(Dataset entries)
****************

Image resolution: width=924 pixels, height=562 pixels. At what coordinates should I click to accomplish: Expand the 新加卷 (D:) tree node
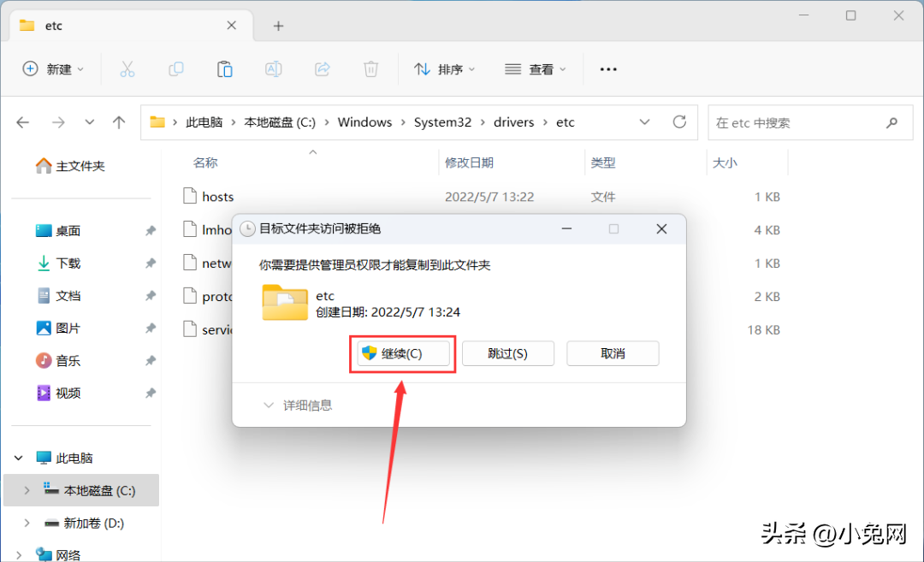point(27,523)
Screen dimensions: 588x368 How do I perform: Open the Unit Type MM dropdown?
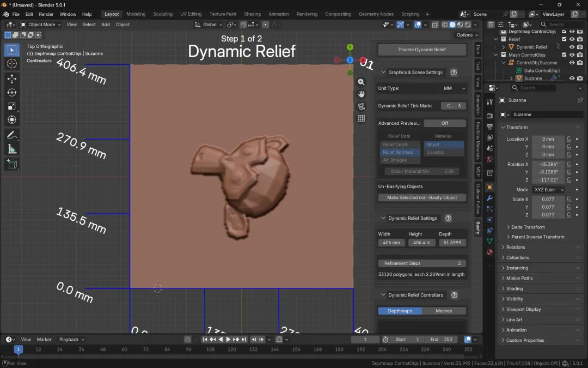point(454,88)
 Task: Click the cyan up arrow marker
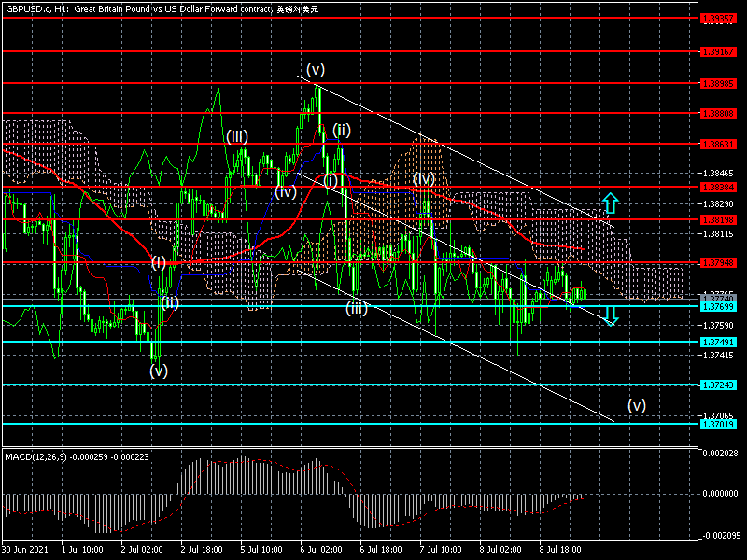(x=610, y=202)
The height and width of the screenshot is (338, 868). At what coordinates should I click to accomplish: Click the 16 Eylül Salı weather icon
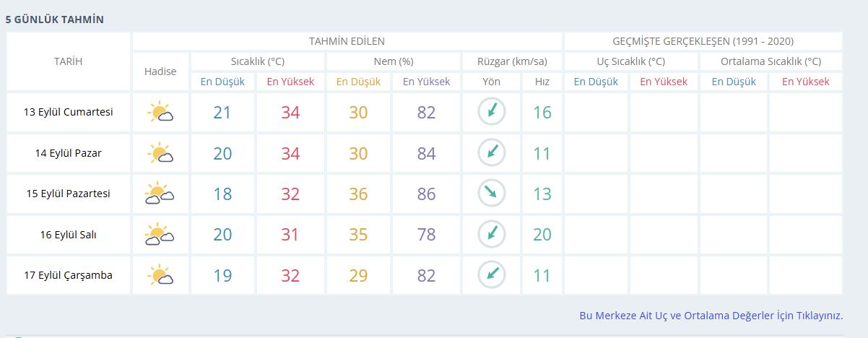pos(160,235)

****************

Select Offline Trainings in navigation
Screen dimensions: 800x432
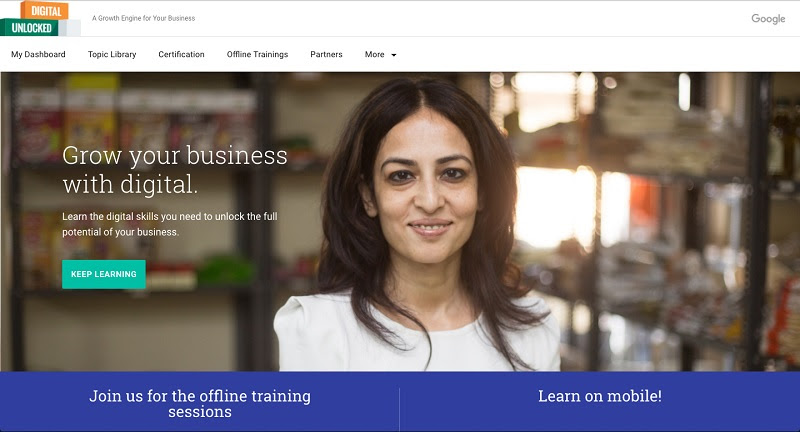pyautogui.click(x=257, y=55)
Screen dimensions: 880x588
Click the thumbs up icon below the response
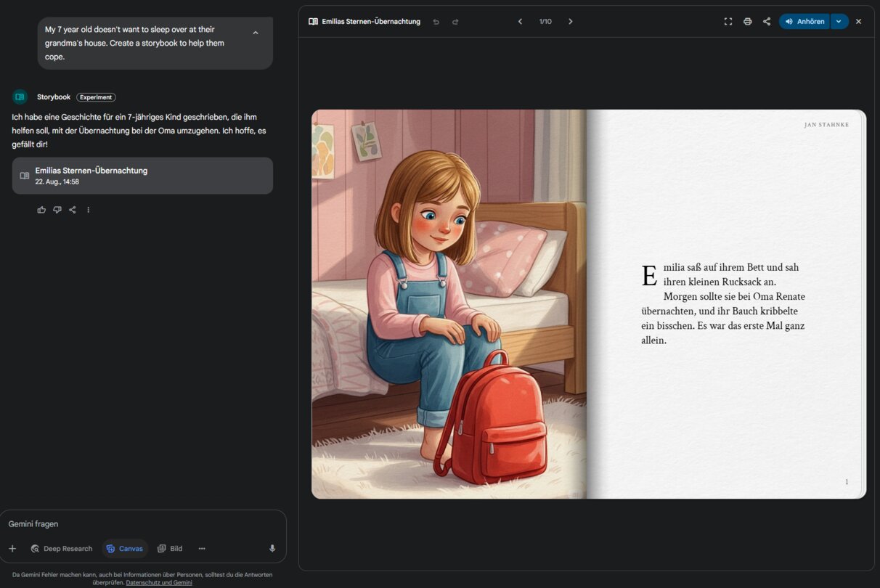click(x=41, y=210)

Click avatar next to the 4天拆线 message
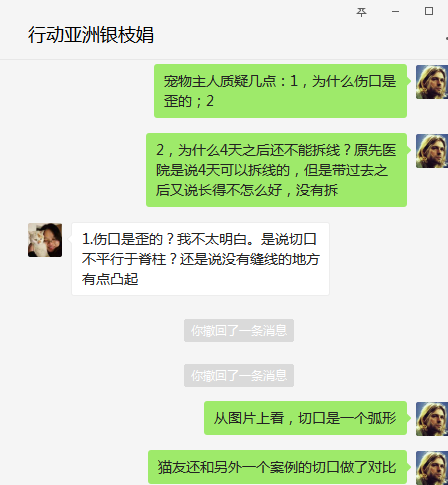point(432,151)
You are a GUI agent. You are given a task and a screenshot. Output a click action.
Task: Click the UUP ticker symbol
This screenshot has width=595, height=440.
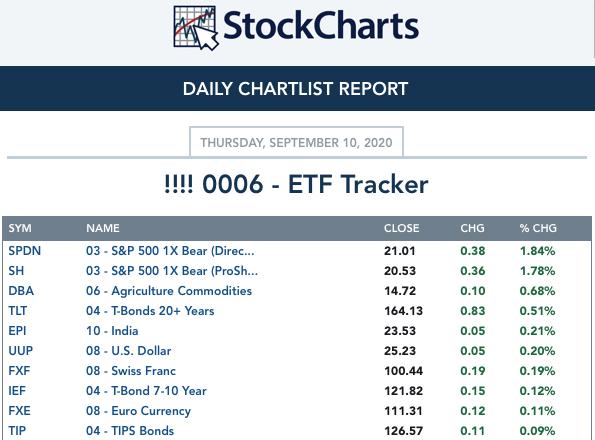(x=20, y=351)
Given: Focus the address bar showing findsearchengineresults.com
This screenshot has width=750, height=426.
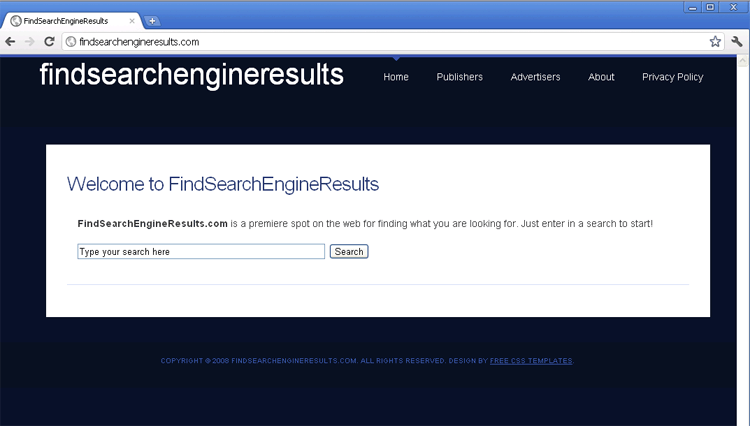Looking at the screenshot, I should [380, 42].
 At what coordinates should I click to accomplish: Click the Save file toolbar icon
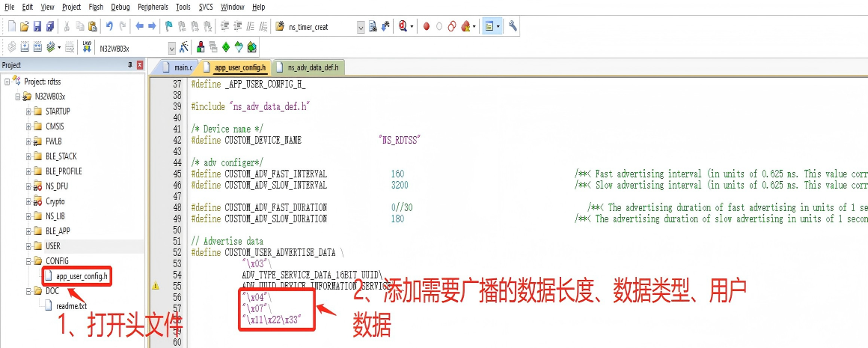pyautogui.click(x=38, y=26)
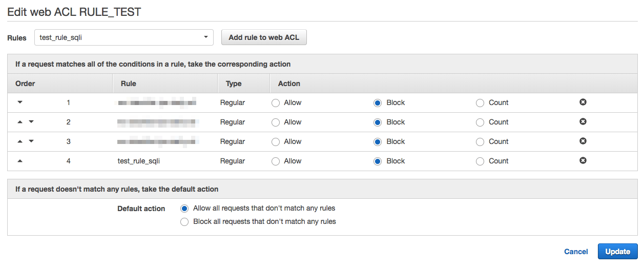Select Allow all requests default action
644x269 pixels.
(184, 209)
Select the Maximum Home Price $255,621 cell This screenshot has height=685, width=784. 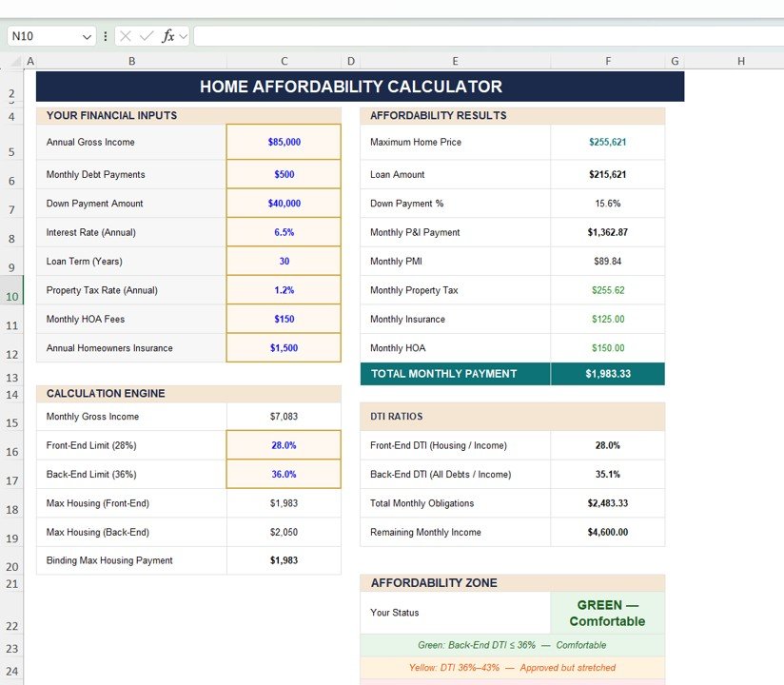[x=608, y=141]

****************

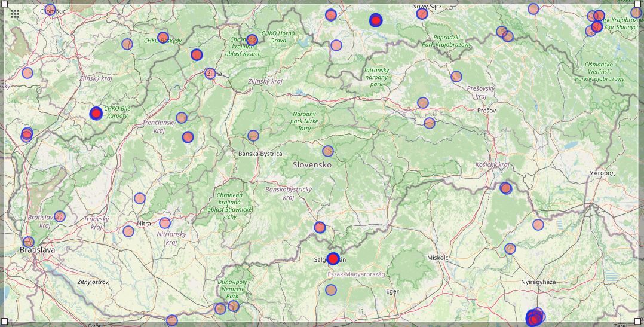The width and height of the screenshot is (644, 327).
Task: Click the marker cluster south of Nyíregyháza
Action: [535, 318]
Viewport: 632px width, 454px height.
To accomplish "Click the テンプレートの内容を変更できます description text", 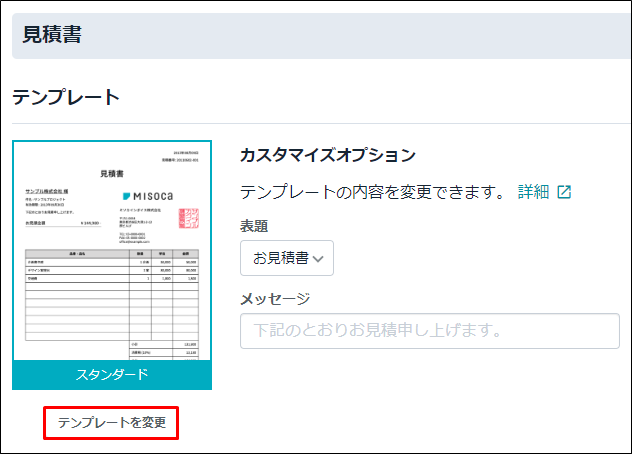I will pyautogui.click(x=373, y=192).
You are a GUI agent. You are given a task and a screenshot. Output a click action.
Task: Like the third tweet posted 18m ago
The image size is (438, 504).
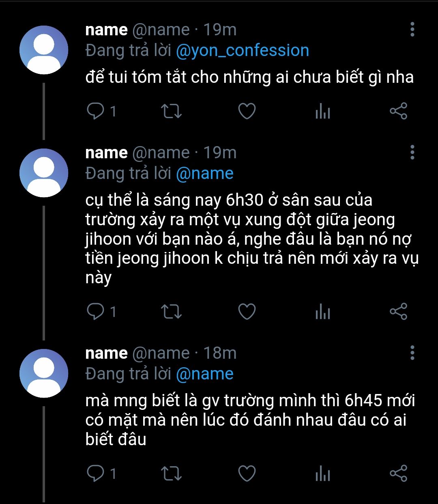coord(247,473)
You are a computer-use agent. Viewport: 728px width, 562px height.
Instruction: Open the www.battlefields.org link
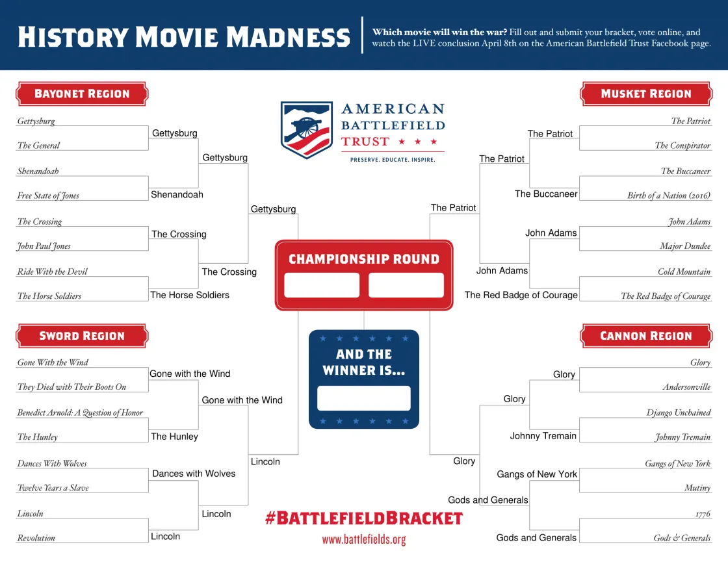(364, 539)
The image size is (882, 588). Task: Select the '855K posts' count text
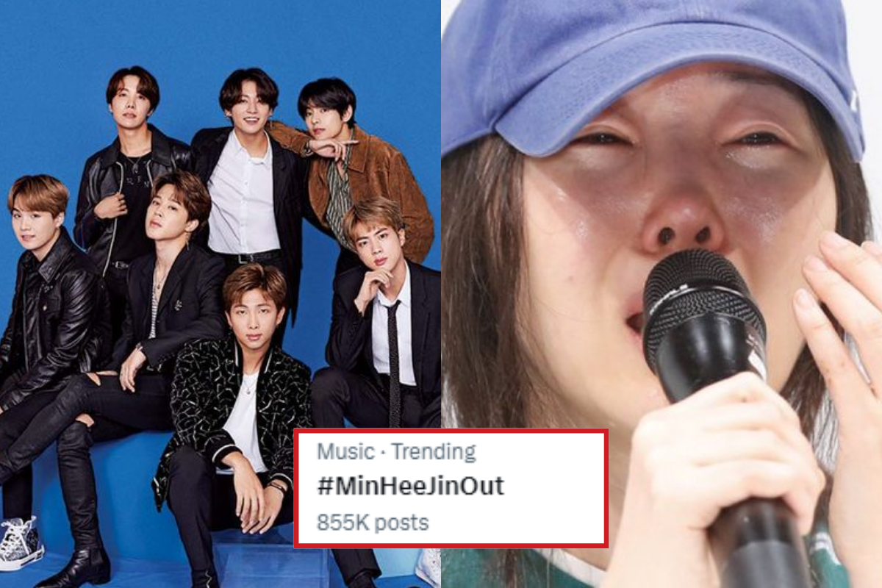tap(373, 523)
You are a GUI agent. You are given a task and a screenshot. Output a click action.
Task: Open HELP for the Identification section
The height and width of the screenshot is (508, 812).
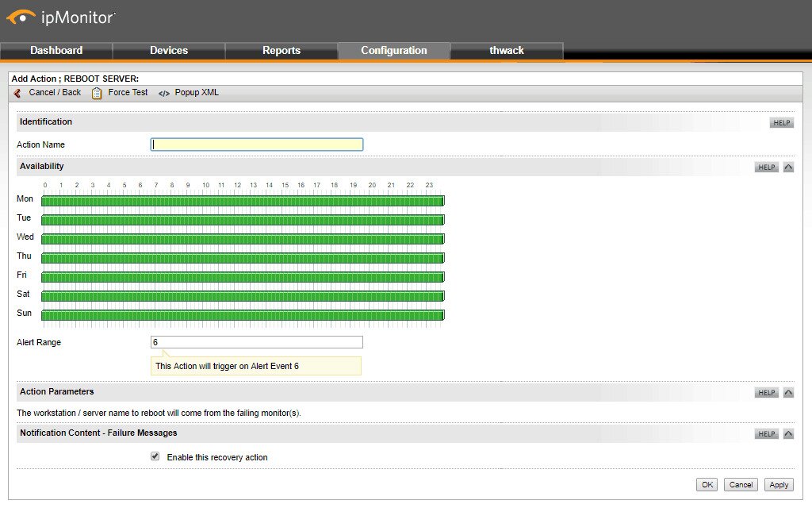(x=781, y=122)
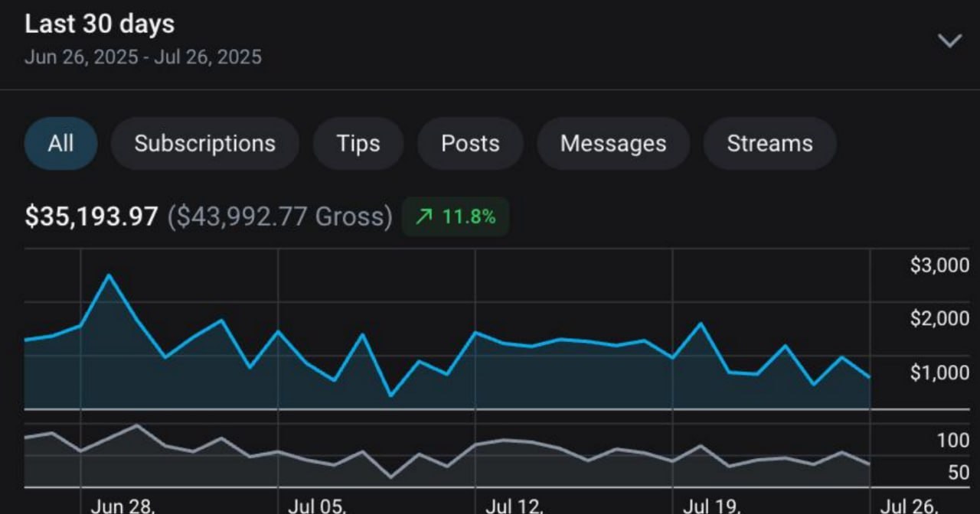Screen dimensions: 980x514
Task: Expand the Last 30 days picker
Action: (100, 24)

****************

> Work to be completed: Establish how many lines of the records contain the string "Viewport" and state that number without elaboration.

> Response to the task: 2